Each record is to be transcribed in full and exactly.

====== ENTRIES SHOWN ======

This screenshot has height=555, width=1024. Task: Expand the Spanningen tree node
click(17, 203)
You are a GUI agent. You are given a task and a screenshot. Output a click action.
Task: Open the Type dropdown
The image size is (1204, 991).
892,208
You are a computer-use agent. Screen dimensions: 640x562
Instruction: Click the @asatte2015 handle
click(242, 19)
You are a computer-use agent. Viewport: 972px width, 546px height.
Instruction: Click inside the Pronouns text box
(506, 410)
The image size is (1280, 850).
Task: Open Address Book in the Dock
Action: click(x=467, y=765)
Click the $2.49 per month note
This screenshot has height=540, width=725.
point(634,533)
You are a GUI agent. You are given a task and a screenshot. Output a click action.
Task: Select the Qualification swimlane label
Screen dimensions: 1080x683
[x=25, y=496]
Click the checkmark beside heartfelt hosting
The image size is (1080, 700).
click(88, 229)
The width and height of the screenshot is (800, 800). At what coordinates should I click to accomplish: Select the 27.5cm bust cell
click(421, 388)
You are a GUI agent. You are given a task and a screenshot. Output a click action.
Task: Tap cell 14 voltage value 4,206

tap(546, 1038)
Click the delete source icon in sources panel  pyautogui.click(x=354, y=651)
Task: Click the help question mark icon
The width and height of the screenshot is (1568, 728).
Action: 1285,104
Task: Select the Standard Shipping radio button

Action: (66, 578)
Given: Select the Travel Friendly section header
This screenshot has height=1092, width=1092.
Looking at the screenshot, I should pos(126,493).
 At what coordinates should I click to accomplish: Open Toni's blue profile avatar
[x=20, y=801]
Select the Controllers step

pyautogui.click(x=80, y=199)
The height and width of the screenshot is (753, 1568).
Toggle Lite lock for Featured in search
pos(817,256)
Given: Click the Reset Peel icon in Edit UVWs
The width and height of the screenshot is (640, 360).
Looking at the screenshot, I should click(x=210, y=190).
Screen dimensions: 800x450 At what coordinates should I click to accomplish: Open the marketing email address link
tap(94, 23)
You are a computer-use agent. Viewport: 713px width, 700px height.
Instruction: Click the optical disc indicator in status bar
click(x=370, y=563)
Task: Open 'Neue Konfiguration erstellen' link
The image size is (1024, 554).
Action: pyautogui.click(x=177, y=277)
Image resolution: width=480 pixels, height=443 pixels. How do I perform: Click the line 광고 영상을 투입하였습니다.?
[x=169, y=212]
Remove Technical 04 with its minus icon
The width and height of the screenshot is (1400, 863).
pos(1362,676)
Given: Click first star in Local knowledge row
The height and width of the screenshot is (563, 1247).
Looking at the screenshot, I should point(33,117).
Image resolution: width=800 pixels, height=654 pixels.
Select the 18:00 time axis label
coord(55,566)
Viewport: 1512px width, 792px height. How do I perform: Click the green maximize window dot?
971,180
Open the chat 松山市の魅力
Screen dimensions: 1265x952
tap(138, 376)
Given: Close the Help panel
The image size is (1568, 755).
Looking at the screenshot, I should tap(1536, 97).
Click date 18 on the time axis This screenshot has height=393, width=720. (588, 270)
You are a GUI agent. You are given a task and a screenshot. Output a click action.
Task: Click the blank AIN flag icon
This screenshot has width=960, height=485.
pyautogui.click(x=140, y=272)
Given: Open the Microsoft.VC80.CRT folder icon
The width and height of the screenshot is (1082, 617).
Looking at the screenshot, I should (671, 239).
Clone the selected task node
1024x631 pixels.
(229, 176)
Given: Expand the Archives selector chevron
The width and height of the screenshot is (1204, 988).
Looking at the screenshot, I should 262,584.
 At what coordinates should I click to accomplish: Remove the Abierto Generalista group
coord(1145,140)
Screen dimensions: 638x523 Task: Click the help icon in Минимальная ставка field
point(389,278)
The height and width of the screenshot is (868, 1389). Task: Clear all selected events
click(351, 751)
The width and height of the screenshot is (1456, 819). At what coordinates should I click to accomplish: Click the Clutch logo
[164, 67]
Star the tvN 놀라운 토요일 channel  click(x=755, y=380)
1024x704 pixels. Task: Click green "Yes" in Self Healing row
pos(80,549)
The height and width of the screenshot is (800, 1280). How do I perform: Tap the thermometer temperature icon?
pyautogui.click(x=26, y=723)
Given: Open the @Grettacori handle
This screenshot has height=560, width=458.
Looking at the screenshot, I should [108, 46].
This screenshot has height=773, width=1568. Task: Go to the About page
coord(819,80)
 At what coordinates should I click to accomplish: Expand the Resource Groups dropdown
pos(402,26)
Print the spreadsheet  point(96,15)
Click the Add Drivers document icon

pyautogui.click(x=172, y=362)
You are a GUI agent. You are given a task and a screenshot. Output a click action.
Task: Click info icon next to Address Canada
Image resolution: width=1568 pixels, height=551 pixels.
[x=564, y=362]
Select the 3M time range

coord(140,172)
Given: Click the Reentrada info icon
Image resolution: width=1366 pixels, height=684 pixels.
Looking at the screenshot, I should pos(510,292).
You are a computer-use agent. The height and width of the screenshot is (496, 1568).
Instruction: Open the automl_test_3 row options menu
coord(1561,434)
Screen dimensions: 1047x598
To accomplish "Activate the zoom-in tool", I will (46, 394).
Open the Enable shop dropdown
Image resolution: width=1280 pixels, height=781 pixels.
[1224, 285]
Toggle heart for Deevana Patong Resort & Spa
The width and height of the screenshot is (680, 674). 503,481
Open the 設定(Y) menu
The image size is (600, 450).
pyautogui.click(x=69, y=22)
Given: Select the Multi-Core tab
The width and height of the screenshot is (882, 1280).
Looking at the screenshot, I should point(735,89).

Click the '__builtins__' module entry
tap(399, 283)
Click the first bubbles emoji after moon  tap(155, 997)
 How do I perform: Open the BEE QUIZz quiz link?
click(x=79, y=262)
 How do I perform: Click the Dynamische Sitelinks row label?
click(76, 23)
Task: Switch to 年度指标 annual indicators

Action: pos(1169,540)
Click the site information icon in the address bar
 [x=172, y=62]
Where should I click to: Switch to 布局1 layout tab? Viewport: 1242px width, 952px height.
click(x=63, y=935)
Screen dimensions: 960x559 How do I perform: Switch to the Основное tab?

======

● **OUTPUT FOR THIS TASK**:
This screenshot has height=555, width=1024. Task: Expand the Spanningen tree node
click(17, 203)
You are a GUI agent. You are given a task and a screenshot. Output a click action.
Task: Open the Type dropdown
The image size is (1204, 991).
892,208
You are a computer-use agent. Screen dimensions: 640x562
Instruction: Click the @asatte2015 handle
click(242, 19)
You are a computer-use agent. Viewport: 972px width, 546px height.
Instruction: Click inside the Pronouns text box
(506, 410)
The image size is (1280, 850).
Task: Open Address Book in the Dock
Action: click(x=467, y=765)
Click the $2.49 per month note
This screenshot has height=540, width=725.
point(634,533)
You are a GUI agent. You are given a task and a screenshot. Output a click action.
Task: Select the Qualification swimlane label
Screen dimensions: 1080x683
[x=25, y=496]
Click the checkmark beside heartfelt hosting
The image size is (1080, 700).
click(88, 229)
The width and height of the screenshot is (800, 800). At what coordinates should I click to accomplish: Select the 27.5cm bust cell
click(421, 388)
You are a GUI agent. You are given a task and a screenshot. Output a click action.
Task: Tap cell 14 voltage value 4,206

tap(546, 1038)
Click the delete source icon in sources panel  pyautogui.click(x=354, y=651)
Task: Click the help question mark icon
The width and height of the screenshot is (1568, 728).
Action: 1285,104
Task: Select the Standard Shipping radio button

Action: (66, 578)
Given: Select the Travel Friendly section header
This screenshot has height=1092, width=1092.
Looking at the screenshot, I should pos(126,493).
 At what coordinates should I click to accomplish: Open Toni's blue profile avatar
[x=20, y=801]
Select the Controllers step

pyautogui.click(x=80, y=199)
The height and width of the screenshot is (753, 1568).
Toggle Lite lock for Featured in search
pos(817,256)
Given: Click the Reset Peel icon in Edit UVWs
The width and height of the screenshot is (640, 360).
Looking at the screenshot, I should click(x=210, y=190).
Screen dimensions: 800x450 At what coordinates should I click to accomplish: Open the marketing email address link
tap(94, 23)
You are a computer-use agent. Viewport: 713px width, 700px height.
Instruction: Click the optical disc indicator in status bar
click(x=370, y=563)
Task: Open 'Neue Konfiguration erstellen' link
The image size is (1024, 554).
Action: pyautogui.click(x=177, y=277)
Image resolution: width=480 pixels, height=443 pixels. How do I perform: Click the line 광고 영상을 투입하였습니다.?
[x=169, y=212]
Remove Technical 04 with its minus icon
The width and height of the screenshot is (1400, 863).
pos(1362,676)
Given: Click first star in Local knowledge row
The height and width of the screenshot is (563, 1247).
Looking at the screenshot, I should point(33,117).
Image resolution: width=800 pixels, height=654 pixels.
Select the 18:00 time axis label
coord(55,566)
Viewport: 1512px width, 792px height. How do I perform: Click the green maximize window dot?
971,180
Open the chat 松山市の魅力
Screen dimensions: 1265x952
tap(138, 376)
Given: Close the Help panel
The image size is (1568, 755).
Looking at the screenshot, I should tap(1536, 97).
Click date 18 on the time axis This screenshot has height=393, width=720. (588, 270)
You are a GUI agent. You are given a task and a screenshot. Output a click action.
Task: Click the blank AIN flag icon
This screenshot has width=960, height=485.
pyautogui.click(x=140, y=272)
Given: Open the Microsoft.VC80.CRT folder icon
The width and height of the screenshot is (1082, 617).
Looking at the screenshot, I should (671, 239).
Clone the selected task node
1024x631 pixels.
(229, 176)
Given: Expand the Archives selector chevron
The width and height of the screenshot is (1204, 988).
Looking at the screenshot, I should 262,584.
 At what coordinates should I click to accomplish: Remove the Abierto Generalista group
coord(1145,140)
Screen dimensions: 638x523 Task: Click the help icon in Минимальная ставка field
point(389,278)
The height and width of the screenshot is (868, 1389). Task: Clear all selected events
click(351, 751)
The width and height of the screenshot is (1456, 819). At what coordinates should I click to accomplish: Click the Clutch logo
[164, 67]
Star the tvN 놀라운 토요일 channel  click(x=755, y=380)
1024x704 pixels. Task: Click green "Yes" in Self Healing row
pos(80,549)
The height and width of the screenshot is (800, 1280). How do I perform: Tap the thermometer temperature icon?
pyautogui.click(x=26, y=723)
Given: Open the @Grettacori handle
This screenshot has height=560, width=458.
Looking at the screenshot, I should [108, 46].
This screenshot has height=773, width=1568. Task: Go to the About page
coord(819,80)
 At what coordinates should I click to accomplish: Expand the Resource Groups dropdown
pos(402,26)
Print the spreadsheet  point(96,15)
Click the Add Drivers document icon

pyautogui.click(x=172, y=362)
You are a GUI agent. You are given a task and a screenshot. Output a click action.
Task: Click info icon next to Address Canada
Image resolution: width=1568 pixels, height=551 pixels.
[x=564, y=362]
Select the 3M time range

coord(140,172)
Given: Click the Reentrada info icon
Image resolution: width=1366 pixels, height=684 pixels.
Looking at the screenshot, I should pos(510,292).
You are a computer-use agent. The height and width of the screenshot is (496, 1568).
Instruction: Open the automl_test_3 row options menu
coord(1561,434)
Screen dimensions: 1047x598
To accomplish "Activate the zoom-in tool", I will (46, 394).
Open the Enable shop dropdown
Image resolution: width=1280 pixels, height=781 pixels.
[1224, 285]
Toggle heart for Deevana Patong Resort & Spa
The width and height of the screenshot is (680, 674). 503,481
Open the 設定(Y) menu
The image size is (600, 450).
pyautogui.click(x=69, y=22)
Given: Select the Multi-Core tab
The width and height of the screenshot is (882, 1280).
Looking at the screenshot, I should point(735,89).

Click the '__builtins__' module entry
tap(399, 283)
Click the first bubbles emoji after moon  tap(155, 997)
 How do I perform: Open the BEE QUIZz quiz link?
click(x=79, y=262)
 How do I perform: Click the Dynamische Sitelinks row label?
click(76, 23)
Task: Switch to 年度指标 annual indicators

Action: pos(1169,540)
Click the site information icon in the address bar
 [x=172, y=62]
Where should I click to: Switch to 布局1 layout tab? Viewport: 1242px width, 952px height.
click(x=63, y=935)
Screen dimensions: 960x559 How do I perform: Switch to the Основное tab?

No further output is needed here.